Pour l’attractivité d’une collectivité, les questions d’inclusion, de diversité et d’égalité sont de plus en plus importantes. Est-ce, selon vous, un phénomène purement conjoncturel ou vraiment structurel ?
On ferait une vraie erreur en considérant qu’il s’agit juste d’un sujet conjoncturel et d’un phénomène de mode conditionnant les politiques managériales. Nous sommes sur un mouvement de fond qui correspond à des attentes de la société vis-à-vis du travail en général, et de la fonction publique en particulier qui se doit d’être exemplaire.
De plus, c’est une chance pour les DRH de faire d’une politique RH un enjeu de politique publique. Cela n’a pas toujours été le cas avec des contextes, dans le passé, ayant moins d’intérêt et d’attrait pour les politiques RH et le rôle joué par l’employeur. Lorsque le marché du travail était moins dynamique qu’aujourd’hui, la fonction publique pouvait être une valeur refuge et l’on se posait moins de questions pour savoir comment attirer des candidats. Moins de questions aussi sur qui nous sommes comme employeur et sur notre apport à une société plus inclusive acceptant davantage la diversité. Ces questions ne vont pas repartir de sitôt et nous sommes vraiment attendus dessus. Les DRH peuvent parfois être un peu démunis car cela remet en cause certaines de leurs habitudes et les amène à porter l’attention sur des sujets qu’on regardait moins.
Comment aider les DRH à changer de modèle ?
La première des choses serait de s’instrumenter. Comment mesurer concrètement qu’on est plus ou moins attractif à des profils plus divers et inclusifs ? Comment savoir si des personnes se sentent mieux inclus dans nos collectifs de travail ? Mesurer, cela constitue une certaine difficulté pour les DRH voire même un tabou. Il faudrait créer un baromètre de l’inclusion et de la diversité dans nos collectifs de travail, ce qui n’est pas simple avec une culture française très égalitariste. En tant qu’association professionnelle, nous avons des clés de lecture à donner à nos collègues pour qu’ils s’emparent de ces sujets.
Par ailleurs, nous devons échanger avec le monde de la recherche et de la sociologie pour mieux comprendre les attentes de nouvelles générations ayant un autre point de vue sur le travail et la société. Par exemple, à Bordeaux, récemment nous avons posé la question de l’égalité sous l’angle d’égalité hommes-femmes et nous avons été interpellé par certains de nos jeunes collègues nous disant que la vraie question portait sur l’égalité de genre. C’est une autre logique avec une autre terminologie. Il est donc nécessaire déjà de bien nommer les choses et de trouver le bon vocabulaire pour les aborder, cela est décisif. Avant de lancer une instrumentation, il nous faut traiter au préalable ces questions.

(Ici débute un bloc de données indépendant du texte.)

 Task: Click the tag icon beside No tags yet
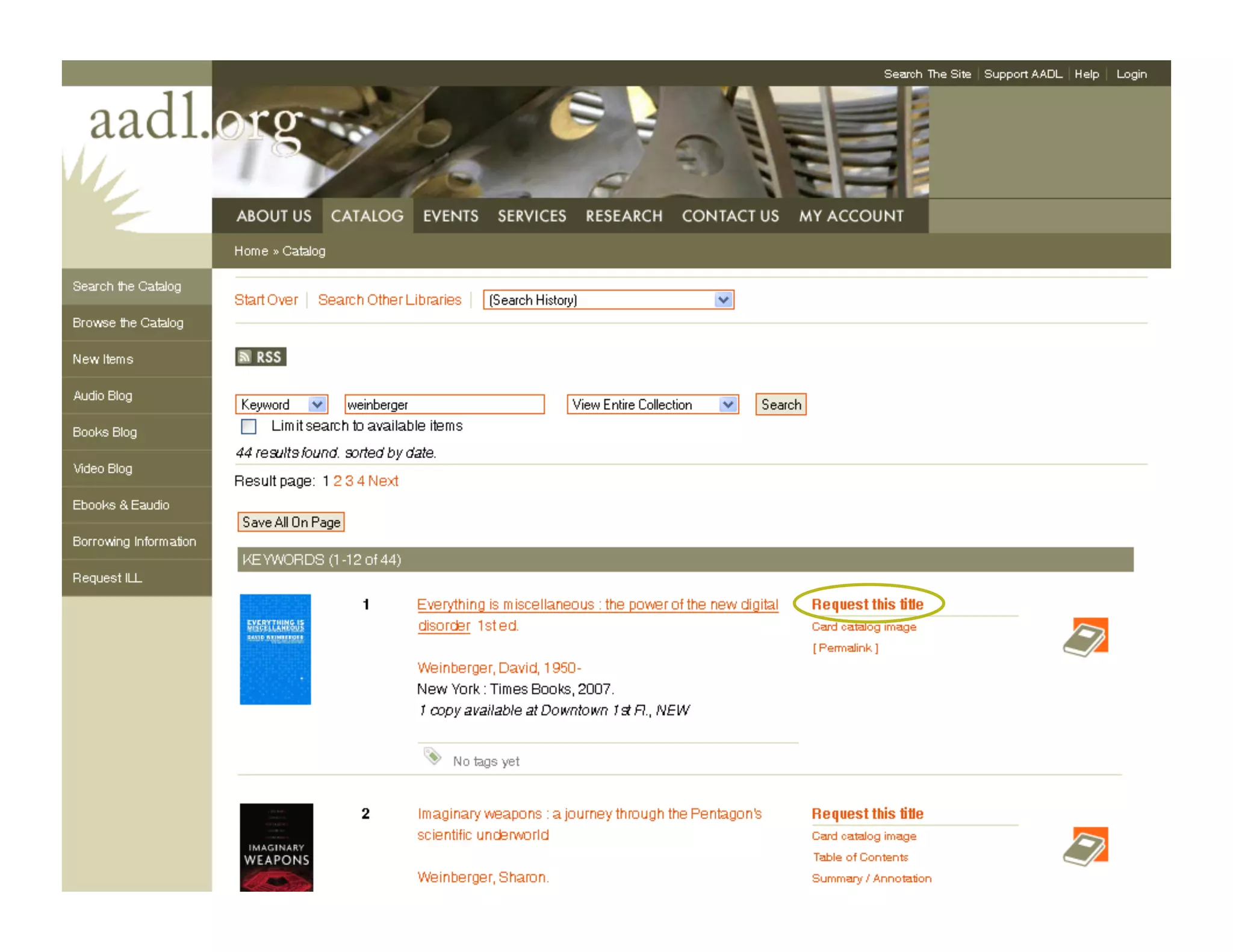432,756
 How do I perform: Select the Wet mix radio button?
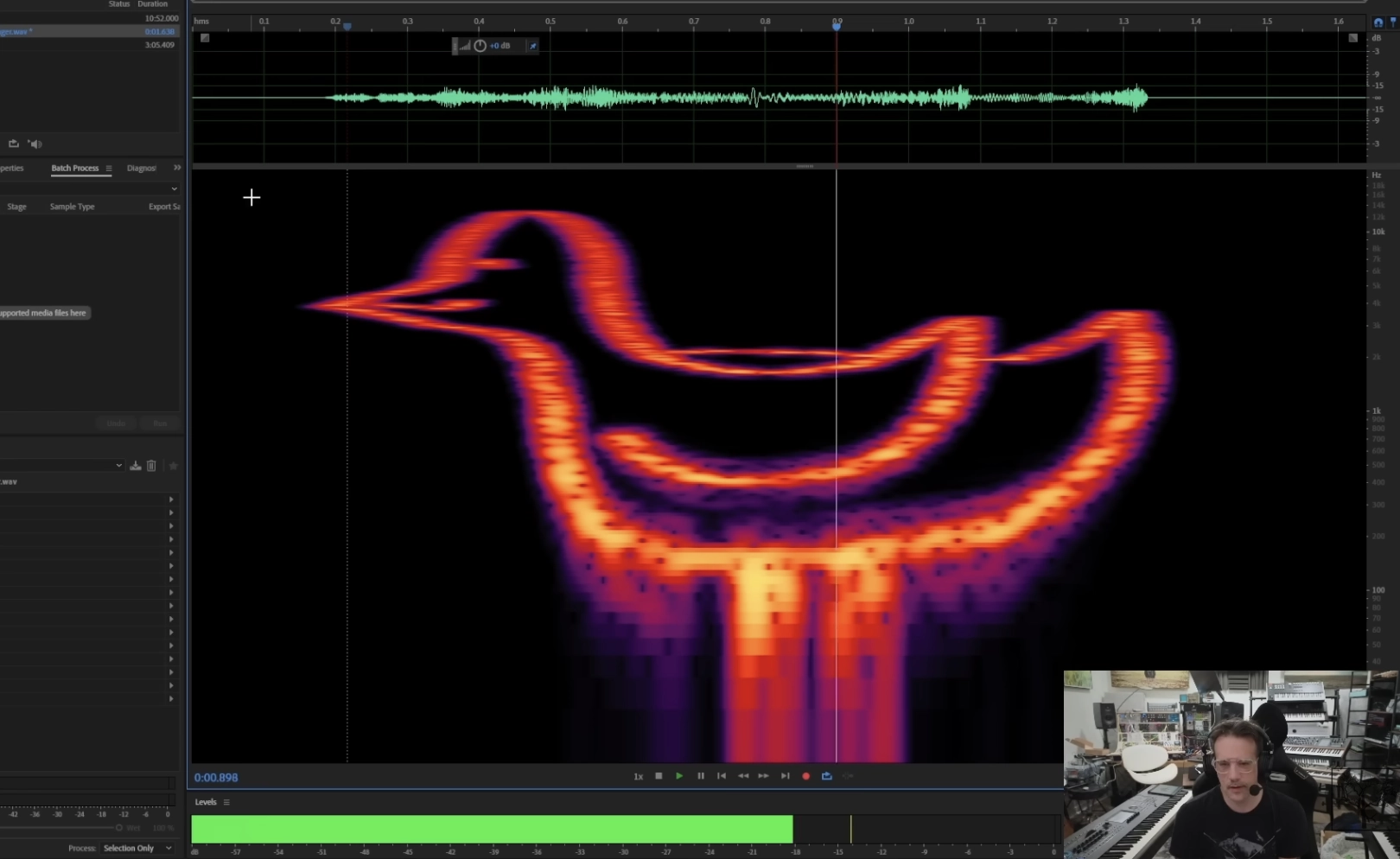119,827
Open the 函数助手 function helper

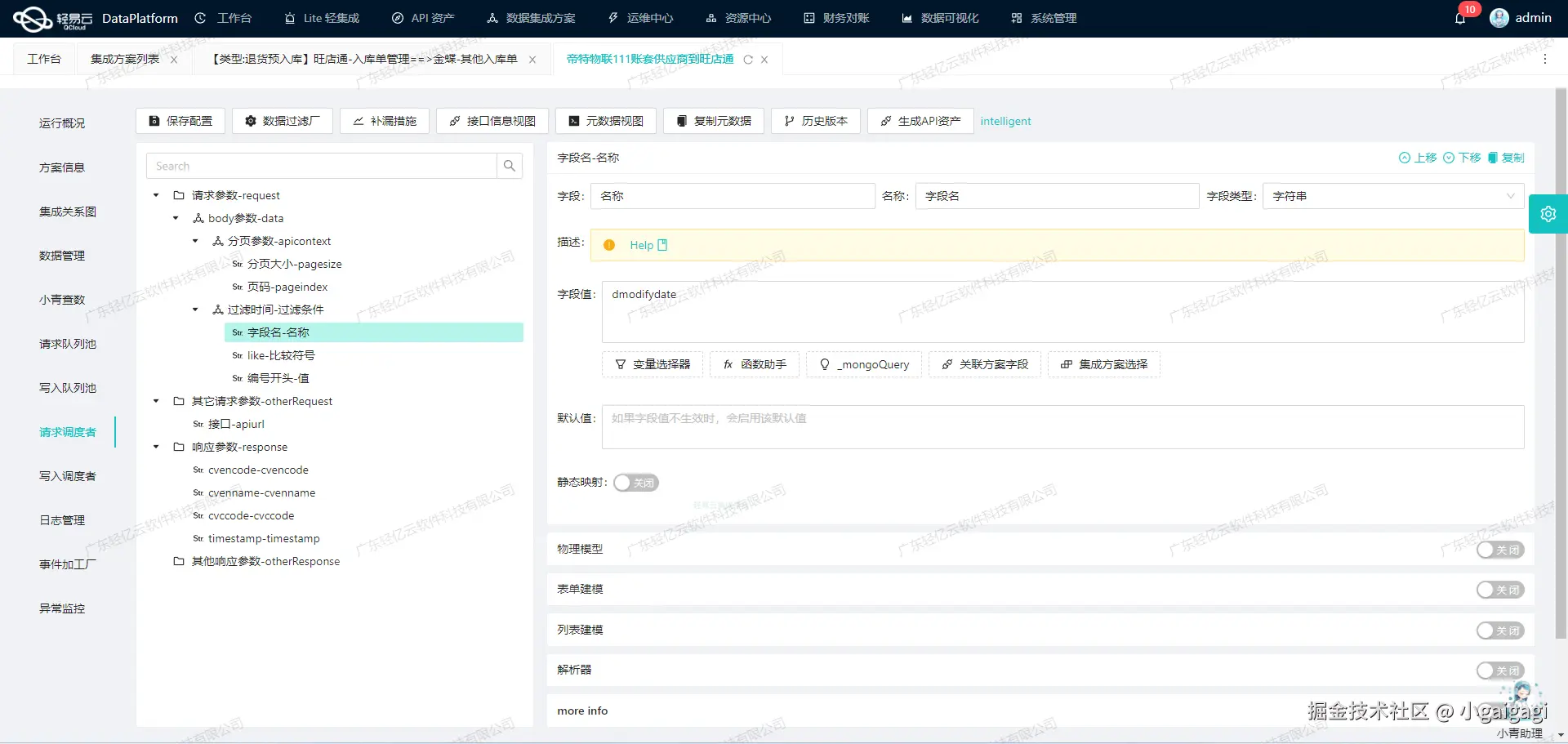(754, 364)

Vous plaidez pour des politiques d’expérimentation. Pourquoi ?
Sur ces sujets, je trouve en effet intéressantes les politiques RH d’expérimentation lancées ces dernières années pour défricher des champs nouveaux et s’interroger sur ce que peuvent être les bonnes solutions. Dans un cadre concerté du dialogue social qui constitue une condition de réussite, de telles démarches permettent de limiter les risques et de s’autoriser à tester quelque chose avec la possibilité de revenir en arrière en cas d’effets indésirables pas forcément perçus au départ. Je pense que ce type de politique se prête particulièrement à des logiques d’expérimentation. C’est a priori la bonne façon d’avancer et de partager les résultats avec la communauté professionnelle.